The problem = Set down every line from the one with "The height and" to the end of the entries, both ends included, exactly as it reads and without pictures.

Provided entries =
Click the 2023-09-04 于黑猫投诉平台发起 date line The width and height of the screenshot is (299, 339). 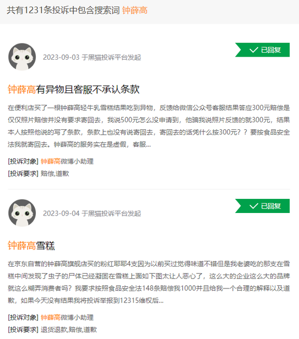[x=92, y=214]
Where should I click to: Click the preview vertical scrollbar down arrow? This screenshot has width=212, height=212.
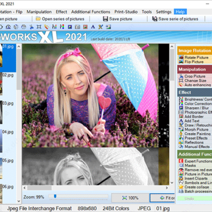[x=172, y=183]

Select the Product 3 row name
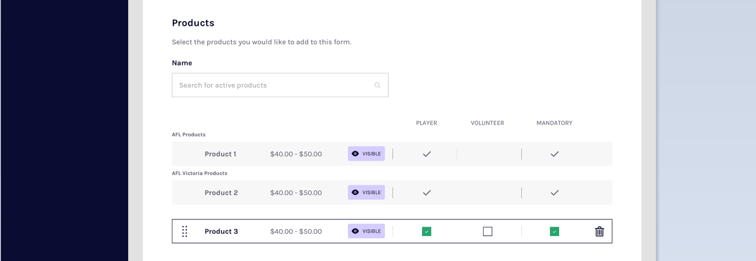point(221,231)
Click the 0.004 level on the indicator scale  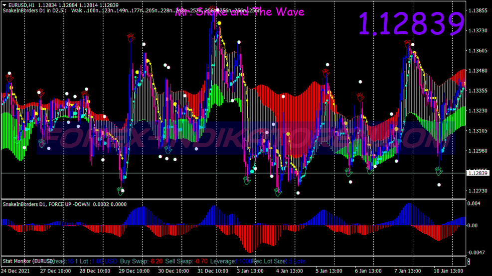coord(474,204)
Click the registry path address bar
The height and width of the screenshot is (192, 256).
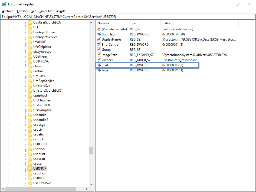point(128,17)
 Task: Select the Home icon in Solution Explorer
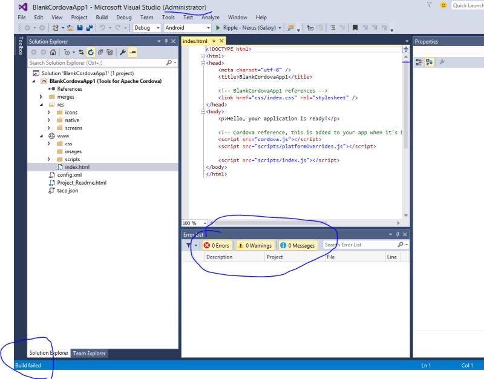coord(51,52)
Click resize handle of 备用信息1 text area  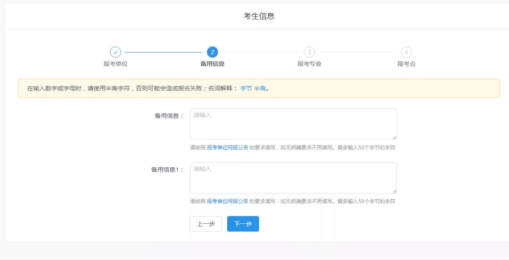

Answer section =
The height and width of the screenshot is (192, 256).
point(128,17)
 Task: Select the Home icon in Solution Explorer
coord(51,52)
Click resize handle of 备用信息1 text area  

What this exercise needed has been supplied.